Novoroscement
- Company type: Private
- Industry: Construction Materials
- Founded: 1922
- Headquarters: Novorossiysk, Russia
- Products: Cement
- Revenue: ▲14,051 billion rubles (2008, RBSU)
- Net income: ▲6,296 billion rubles (2008, RBSU)
- Website: www.novoroscement.ru

= Novoroscement =

Major producer of cement in Russia

Novoroscement is a producer of cement with its headquarters located in Novorossiysk, Russia. The company's full name is Открытое акционерное общество Новоросцемент (Joint Stock Company Novoroscement).

==History==
The company originated in 1882 when the first cement factory in Novorossiysk was launched, named the Black Sea Society Cement Production (now called The Proletariat).

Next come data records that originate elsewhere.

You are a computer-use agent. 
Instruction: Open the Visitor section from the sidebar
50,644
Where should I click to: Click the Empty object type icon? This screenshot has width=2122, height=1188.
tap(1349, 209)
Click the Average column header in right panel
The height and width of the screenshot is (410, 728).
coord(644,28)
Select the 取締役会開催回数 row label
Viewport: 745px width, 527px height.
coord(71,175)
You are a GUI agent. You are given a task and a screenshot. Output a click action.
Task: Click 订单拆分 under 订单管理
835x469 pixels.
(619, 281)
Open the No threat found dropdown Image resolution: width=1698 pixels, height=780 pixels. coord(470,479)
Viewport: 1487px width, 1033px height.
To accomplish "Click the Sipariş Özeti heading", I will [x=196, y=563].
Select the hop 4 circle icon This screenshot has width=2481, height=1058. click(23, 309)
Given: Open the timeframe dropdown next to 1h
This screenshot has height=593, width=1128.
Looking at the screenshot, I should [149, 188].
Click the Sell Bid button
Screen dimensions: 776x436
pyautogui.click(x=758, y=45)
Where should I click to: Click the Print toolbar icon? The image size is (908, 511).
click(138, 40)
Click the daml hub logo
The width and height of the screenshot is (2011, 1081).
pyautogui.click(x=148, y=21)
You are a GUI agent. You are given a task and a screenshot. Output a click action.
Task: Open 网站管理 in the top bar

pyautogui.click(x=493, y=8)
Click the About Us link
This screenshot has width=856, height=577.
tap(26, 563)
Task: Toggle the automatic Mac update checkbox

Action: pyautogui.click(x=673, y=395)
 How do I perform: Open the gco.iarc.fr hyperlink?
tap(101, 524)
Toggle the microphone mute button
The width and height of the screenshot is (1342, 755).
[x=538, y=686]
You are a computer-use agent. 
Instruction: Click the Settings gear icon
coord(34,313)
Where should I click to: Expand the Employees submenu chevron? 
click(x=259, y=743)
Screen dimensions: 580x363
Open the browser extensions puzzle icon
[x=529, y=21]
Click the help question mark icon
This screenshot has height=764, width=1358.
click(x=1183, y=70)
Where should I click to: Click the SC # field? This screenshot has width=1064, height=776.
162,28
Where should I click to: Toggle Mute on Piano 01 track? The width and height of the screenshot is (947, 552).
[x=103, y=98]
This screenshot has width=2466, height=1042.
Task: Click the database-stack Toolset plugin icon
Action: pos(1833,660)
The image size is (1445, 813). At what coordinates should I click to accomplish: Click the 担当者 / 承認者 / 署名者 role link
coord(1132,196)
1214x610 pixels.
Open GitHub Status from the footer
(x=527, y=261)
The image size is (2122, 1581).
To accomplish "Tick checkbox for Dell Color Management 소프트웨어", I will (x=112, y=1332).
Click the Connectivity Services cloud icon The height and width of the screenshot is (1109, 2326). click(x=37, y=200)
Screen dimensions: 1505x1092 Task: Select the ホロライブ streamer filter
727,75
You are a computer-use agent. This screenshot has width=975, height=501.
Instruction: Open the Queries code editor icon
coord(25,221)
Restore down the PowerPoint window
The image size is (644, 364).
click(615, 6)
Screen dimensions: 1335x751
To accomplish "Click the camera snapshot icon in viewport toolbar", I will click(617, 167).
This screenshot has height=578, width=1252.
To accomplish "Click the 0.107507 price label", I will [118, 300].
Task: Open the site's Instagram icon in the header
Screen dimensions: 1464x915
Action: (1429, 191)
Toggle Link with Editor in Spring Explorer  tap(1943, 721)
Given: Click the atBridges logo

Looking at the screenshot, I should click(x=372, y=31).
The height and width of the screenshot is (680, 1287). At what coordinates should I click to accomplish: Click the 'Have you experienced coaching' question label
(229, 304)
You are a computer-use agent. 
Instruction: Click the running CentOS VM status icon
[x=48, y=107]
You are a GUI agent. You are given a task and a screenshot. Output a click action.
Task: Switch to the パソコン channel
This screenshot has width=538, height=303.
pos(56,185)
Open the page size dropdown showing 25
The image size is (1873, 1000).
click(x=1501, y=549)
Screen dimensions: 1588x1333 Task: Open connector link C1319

In 1922, the Novoroscement trust was established as part of the restoration of factories that were destroyed during the Russian Civil War. In 1992, the Novoroscement plant was privatised.

==Owners and executives==
The owner of all the company's shares is the Russian holding company.

Oleg Burlakov played a significant role in company's post-Soviet development.

==Activity==
The company owns three cement plants in the Krasnodar Territory – The Proletariat, October and Pervomajskij. These plants produce cement from high quality local raw materials, especially marl.

Cement production in 2009 amounted to 3.8 million tons of cement (in 2008 — 4.0 million tons). The company's revenue for 2009 amounted to 7.69 billion rubles. (for 2008 — 14.1 billion rubles), net profit -— 1.29 billion rubles. (6.29 billion rubles). Cement production in 2007 totalled 3.8 million tons, with total revenue of US$400 million and net profit of US$215 million, as reported according to IFRS standards.